**REQUIREMENT:**
In the material below, the required lines run from the one containing "Click info icon beside User.ReadBasic.All" through the one containing "Given: Click dark". Copy those lines exactly, ends included, and nothing else.

*** Opening of DATA TO USE ***

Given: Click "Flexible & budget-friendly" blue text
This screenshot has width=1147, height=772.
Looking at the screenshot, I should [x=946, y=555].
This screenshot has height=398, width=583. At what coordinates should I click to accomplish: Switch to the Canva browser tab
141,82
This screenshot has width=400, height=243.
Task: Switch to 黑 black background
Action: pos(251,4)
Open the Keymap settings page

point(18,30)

*** Close of DATA TO USE ***
*** Opening of DATA TO USE ***

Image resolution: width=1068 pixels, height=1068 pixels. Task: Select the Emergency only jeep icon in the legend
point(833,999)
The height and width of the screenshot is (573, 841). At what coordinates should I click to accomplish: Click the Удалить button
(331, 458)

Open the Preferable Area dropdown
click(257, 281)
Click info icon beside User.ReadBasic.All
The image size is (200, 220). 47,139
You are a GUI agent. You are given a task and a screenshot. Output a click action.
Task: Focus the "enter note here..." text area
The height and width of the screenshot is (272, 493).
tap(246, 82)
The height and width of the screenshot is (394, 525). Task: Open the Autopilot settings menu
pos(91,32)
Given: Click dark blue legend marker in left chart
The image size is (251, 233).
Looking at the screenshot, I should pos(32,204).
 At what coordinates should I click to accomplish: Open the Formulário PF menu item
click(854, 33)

*** Close of DATA TO USE ***

**EXPECTED ANSWER:**
Click info icon beside User.ReadBasic.All
The image size is (200, 220). 47,139
You are a GUI agent. You are given a task and a screenshot. Output a click action.
Task: Focus the "enter note here..." text area
The height and width of the screenshot is (272, 493).
tap(246, 82)
The height and width of the screenshot is (394, 525). Task: Open the Autopilot settings menu
pos(91,32)
Given: Click dark blue legend marker in left chart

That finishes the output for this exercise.